The hard truth is that Israel already altered the meaning of Yom HaZikaron when we added terror victims to the original fallen soldiers we commemorate on the day before we celebrate our independence. So if we’re already diluting the day to include anyone we’ve lost in the conflict, why not include fallen Palestinians as well?

We should absolutely be seeking to grow past our one-sided narrative and present Palestinians with a legitimate way to be included in our society. It’s become increasingly clear that we’re not going to divide this land so it’s important we initiate real discussions about how we’re going to live together in one state.

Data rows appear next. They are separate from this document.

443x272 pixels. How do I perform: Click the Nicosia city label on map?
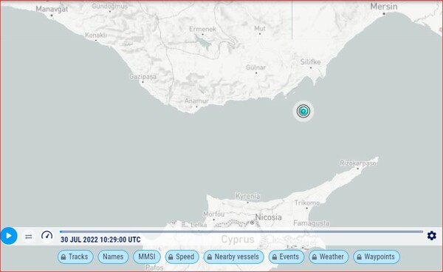click(x=269, y=217)
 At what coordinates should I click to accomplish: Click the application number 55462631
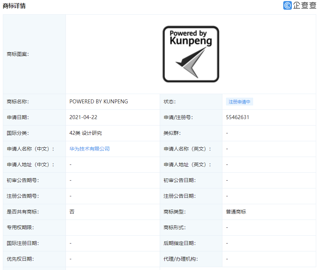pos(237,117)
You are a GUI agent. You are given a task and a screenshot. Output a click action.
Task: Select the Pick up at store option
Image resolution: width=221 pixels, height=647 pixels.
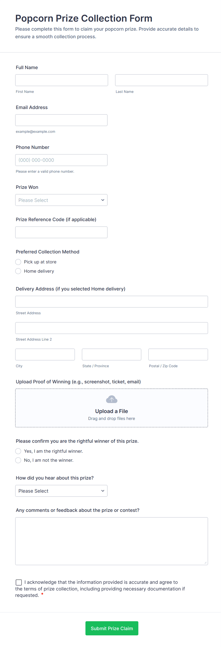tap(18, 262)
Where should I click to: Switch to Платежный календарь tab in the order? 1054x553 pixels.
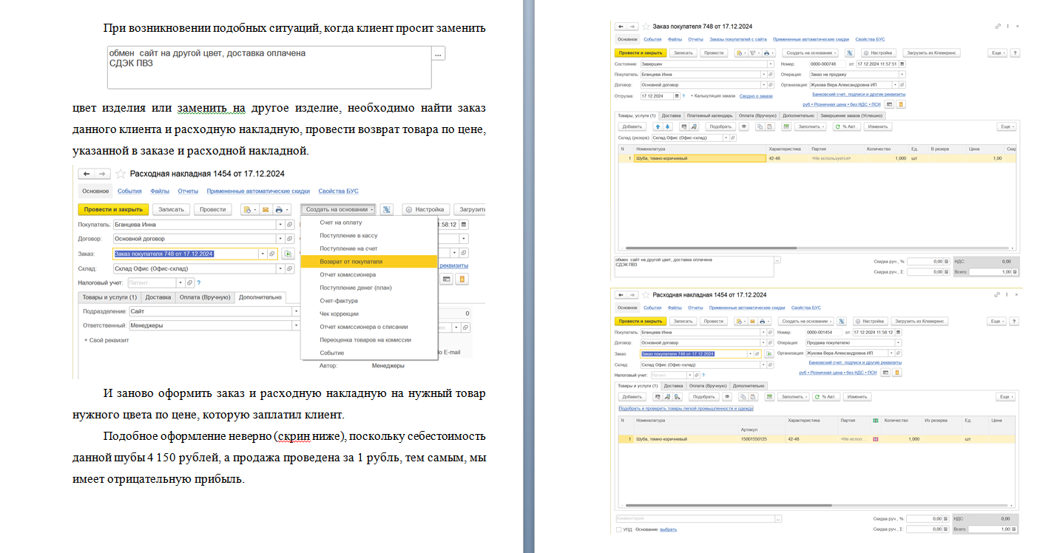pos(709,115)

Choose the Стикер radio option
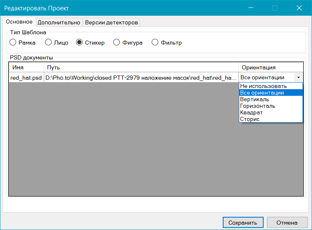80,43
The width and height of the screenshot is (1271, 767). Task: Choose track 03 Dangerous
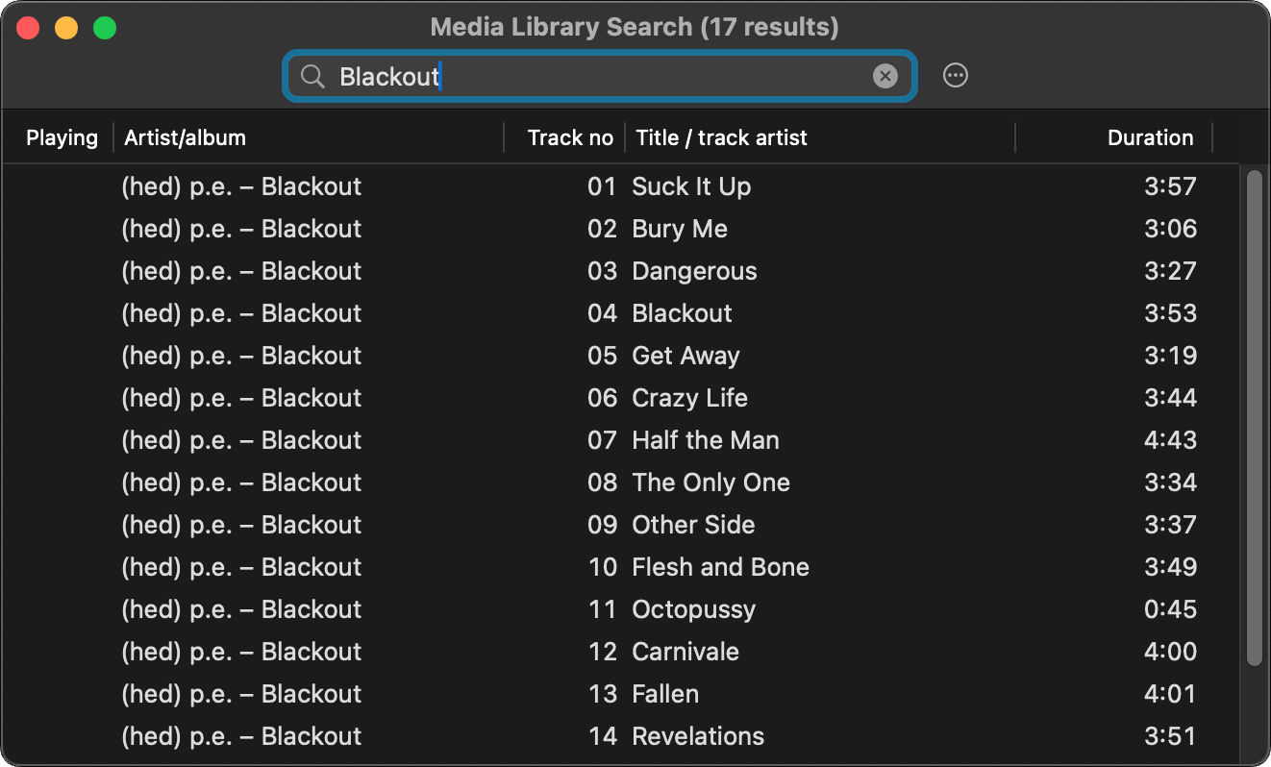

The answer for this specific issue might simply be to establish a new day to remember victims of the conflict while restoring Yom HaZikaron to what it once was — a day to honor those Jewish fighters who willingly gave their lives in the struggles to free our land from Britain, Jordan and Egypt, as well  as those who fell fighting in the wars to defend our homeland and people. Once again emphasizing this spirit of valor and contrasting it with our experience as helpless victims in exile would better clarify and highlight the uniqueness of the day to our people.

Making Yom HaZikaron once again exclusively about our fallen heroes would create the necessary space to establish a new day for us and Palestinians to mourn our dead together — a day for remembering the victims on both sides of our conflict that would help create a shared narrative inclusive enough to encompass both ostensibly rival narratives.